Please visit www.micromobility.com
For further details about micromobility.com and its pioneering micro-mobility initiatives, please visit www.micromobility.com
About micromobility.com Inc
micromobility.com Inc is a pioneering force in the micromobility industry, dedicated to creating sustainable and efficient solutions for urban transportation. With a portfolio of innovative brands such as Helbiz and Wheels, micromobility.com Inc empowers individuals to navigate urban environments conveniently and eco-consciously.

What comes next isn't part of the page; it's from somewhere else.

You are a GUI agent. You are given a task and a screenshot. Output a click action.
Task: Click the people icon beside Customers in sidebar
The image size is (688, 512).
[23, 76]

Certain statements made in this press release are "forward-looking statements'' within the meaning of the "safe harbor" provisions of the Private Securities Litigation Reform Act of 1995. Forward-looking statements may be identified by the use of words such as "anticipate", "believe", "expect", "estimate", "plan", "outlook", and "project" and other similar expressions that predict or indicate future events or trends or that are not statements of historical matters. These forward-looking statements reflect the current analysis of existing information and are subject to various risks and uncertainties. As a result, caution must be exercised in relying on forward looking statements. Due to known and unknown risks, actual results may differ materially from the Company’s expectations or projections. The following factors, among others, could cause actual results to differ materially from those described in these forward-looking statements: (i) the failure to meet projected development and production targets; (ii) changes in applicable laws or regulations; and (iii) other risks and uncertainties described herein, as well as those risks and uncertainties discussed from time to time in other reports and other public filings with the Securities and Exchange Commission (the "SEC") by the Company including its Annual Report on Form 10-K for the fiscal year ended December 31, 2022. The Company’s SEC filings are available publicly on the SEC’s website at www.sec.gov. Any forward-looking statement made by us in this press release is based only on information currently available to the Company and speaks only as of the date on which it is made. The Company undertakes no obligation to publicly update any forward-looking statement, whether written or oral, that may be made from time to time, whether as a result of new information, future developments or otherwise, except as required by law.